** WHAT TO WORK ON **
Transcribe all of the records exactly, leaving every line as it is.

** SOURCE INFORMATION **
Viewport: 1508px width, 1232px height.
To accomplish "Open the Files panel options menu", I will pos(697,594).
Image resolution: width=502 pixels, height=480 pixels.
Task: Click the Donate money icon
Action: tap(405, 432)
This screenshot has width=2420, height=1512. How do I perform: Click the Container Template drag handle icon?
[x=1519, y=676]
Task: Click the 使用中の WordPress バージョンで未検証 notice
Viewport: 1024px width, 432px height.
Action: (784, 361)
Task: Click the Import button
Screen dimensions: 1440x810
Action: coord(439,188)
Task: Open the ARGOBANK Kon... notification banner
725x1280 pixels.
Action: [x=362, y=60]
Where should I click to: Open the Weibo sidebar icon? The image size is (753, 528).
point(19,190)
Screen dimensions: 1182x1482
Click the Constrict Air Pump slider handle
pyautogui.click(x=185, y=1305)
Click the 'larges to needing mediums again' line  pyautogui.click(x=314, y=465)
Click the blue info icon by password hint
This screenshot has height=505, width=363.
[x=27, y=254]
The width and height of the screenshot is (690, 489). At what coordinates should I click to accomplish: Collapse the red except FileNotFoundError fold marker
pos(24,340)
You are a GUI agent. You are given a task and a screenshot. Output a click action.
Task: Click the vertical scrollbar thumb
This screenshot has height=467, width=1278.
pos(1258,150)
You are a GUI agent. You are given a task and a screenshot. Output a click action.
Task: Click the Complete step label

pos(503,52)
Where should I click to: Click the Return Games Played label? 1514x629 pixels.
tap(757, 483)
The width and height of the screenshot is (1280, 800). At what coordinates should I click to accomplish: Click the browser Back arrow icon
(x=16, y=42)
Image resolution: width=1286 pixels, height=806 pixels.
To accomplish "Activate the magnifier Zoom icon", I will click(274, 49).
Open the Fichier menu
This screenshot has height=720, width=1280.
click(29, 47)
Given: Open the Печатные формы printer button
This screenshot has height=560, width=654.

** RESULT OF THE EXERCISE **
Viewport: 1508px width, 1232px height.
To accomplish "Open the Files panel options menu", I will pos(697,594).
Image resolution: width=502 pixels, height=480 pixels.
Task: Click the Donate money icon
Action: tap(405, 432)
This screenshot has width=2420, height=1512. How do I perform: Click the Container Template drag handle icon?
[x=1519, y=676]
Task: Click the 使用中の WordPress バージョンで未検証 notice
Viewport: 1024px width, 432px height.
Action: (784, 361)
Task: Click the Import button
Screen dimensions: 1440x810
Action: coord(439,188)
Task: Open the ARGOBANK Kon... notification banner
725x1280 pixels.
Action: [x=362, y=60]
Where should I click to: Open the Weibo sidebar icon? The image size is (753, 528).
point(19,190)
Screen dimensions: 1182x1482
Click the Constrict Air Pump slider handle
pyautogui.click(x=185, y=1305)
Click the 'larges to needing mediums again' line  pyautogui.click(x=314, y=465)
Click the blue info icon by password hint
This screenshot has height=505, width=363.
[x=27, y=254]
The width and height of the screenshot is (690, 489). At what coordinates should I click to accomplish: Collapse the red except FileNotFoundError fold marker
pos(24,340)
You are a GUI agent. You are given a task and a screenshot. Output a click action.
Task: Click the vertical scrollbar thumb
This screenshot has height=467, width=1278.
pos(1258,150)
You are a GUI agent. You are given a task and a screenshot. Output a click action.
Task: Click the Complete step label

pos(503,52)
Where should I click to: Click the Return Games Played label? 1514x629 pixels.
tap(757, 483)
The width and height of the screenshot is (1280, 800). At what coordinates should I click to accomplish: Click the browser Back arrow icon
(x=16, y=42)
Image resolution: width=1286 pixels, height=806 pixels.
To accomplish "Activate the magnifier Zoom icon", I will click(274, 49).
Open the Fichier menu
This screenshot has height=720, width=1280.
click(29, 47)
Given: Open the Печатные формы printer button
This screenshot has height=560, width=654.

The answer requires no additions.